1970年前後からニューヨークを中心に進められた写実主義の傾向。極端に克明な描写からこの名が与えられ、またハイパーリアリズムhyperrealismともよばれる。ただし多くの場合、その極度な描写は直接実物に向けられるのではなくて、実物をそっくり写した写真をもう一度克明に描写するという手順を踏んでいる。もとより写真は没個性的に対象を写し取るのであるが、さらにそれを没個性的に再現することによって得られる透徹したイメージ、あるいは非情な映像がこの傾向の大きな特徴である。一方でフォト・リアリズムphoto realismとよばれるのはこのためである。カメラの視覚がとらえる映像は実物とは別物の、一種の虚構なのだが、すでに日常はこの虚構に包囲され、この種の新しい視覚を一面で現実とみなすに至っている。

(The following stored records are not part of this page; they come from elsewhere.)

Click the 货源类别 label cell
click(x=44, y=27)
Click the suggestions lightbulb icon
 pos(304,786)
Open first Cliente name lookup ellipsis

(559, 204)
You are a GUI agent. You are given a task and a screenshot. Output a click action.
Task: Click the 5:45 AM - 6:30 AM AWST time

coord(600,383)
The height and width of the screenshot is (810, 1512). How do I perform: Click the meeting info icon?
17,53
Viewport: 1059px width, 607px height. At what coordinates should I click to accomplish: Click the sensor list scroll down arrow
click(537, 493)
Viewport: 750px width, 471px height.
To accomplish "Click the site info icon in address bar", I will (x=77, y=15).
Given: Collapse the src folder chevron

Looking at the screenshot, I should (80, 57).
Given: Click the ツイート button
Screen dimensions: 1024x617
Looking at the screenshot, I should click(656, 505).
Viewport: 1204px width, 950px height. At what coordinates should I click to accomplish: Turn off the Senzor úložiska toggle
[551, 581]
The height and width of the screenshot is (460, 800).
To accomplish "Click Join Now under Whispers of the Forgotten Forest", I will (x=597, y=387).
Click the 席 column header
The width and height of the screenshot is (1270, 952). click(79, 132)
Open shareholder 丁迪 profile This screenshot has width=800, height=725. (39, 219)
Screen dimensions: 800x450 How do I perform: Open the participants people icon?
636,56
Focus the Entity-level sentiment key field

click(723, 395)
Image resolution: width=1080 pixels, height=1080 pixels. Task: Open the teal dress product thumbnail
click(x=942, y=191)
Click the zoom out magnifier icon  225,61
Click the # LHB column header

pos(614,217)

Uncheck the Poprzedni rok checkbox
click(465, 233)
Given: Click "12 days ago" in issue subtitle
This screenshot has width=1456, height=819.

スーパーリアリズムはこの新しい視覚を作品化したものである。
作家としては、都市風景をカメラ・アイさながらに徹底して均質にとらえるリチャード・エステス、正面からの肖像写真を拡大して描き続けるチャック・クローズChuck Close(1940―2021)らがあげられる。スーパーリアリズムのなかには、等身大の人物像をつくり、文字どおり日常を再現するドゥエイン・ハンソン、ジョン・デ・アンドレアJohn De Andrea(1941― )らの彫刻作品も含められる。
[高見堅志郎]
極端な写実的描写によって日常卑近の光景を,ストップ・モーションのように表現しようとする絵画および彫刻のこと。〈超写実主義〉の意。ハイパーリアリズムHyperrealism,写真的写実主義Photorealismとも呼ばれる。1960年代末から70年代前半にかけて,おもにアメリカとイギリスで制作された。主要作家はクローズChuck Close(1940- ),モーリーMalcolm Morley(1931- ),ゴーイングズRalph Goings(1928- ),デービスJohn Davies(1946- ),デ・アンドレアJohn de Andrea(1941- ),ハンソンDuane Hanson(1925-96)ら。スーパーリアリズムは,細密描写,魔術的リアリズムなど時代を問わず存在してきた極端な写実主義の一つとみなすこともできる。しかし,これは決して自然主義ではなく,極度の写実表現を意図的に採用したもので,逆説的に写実主義の虚構性を露呈させている。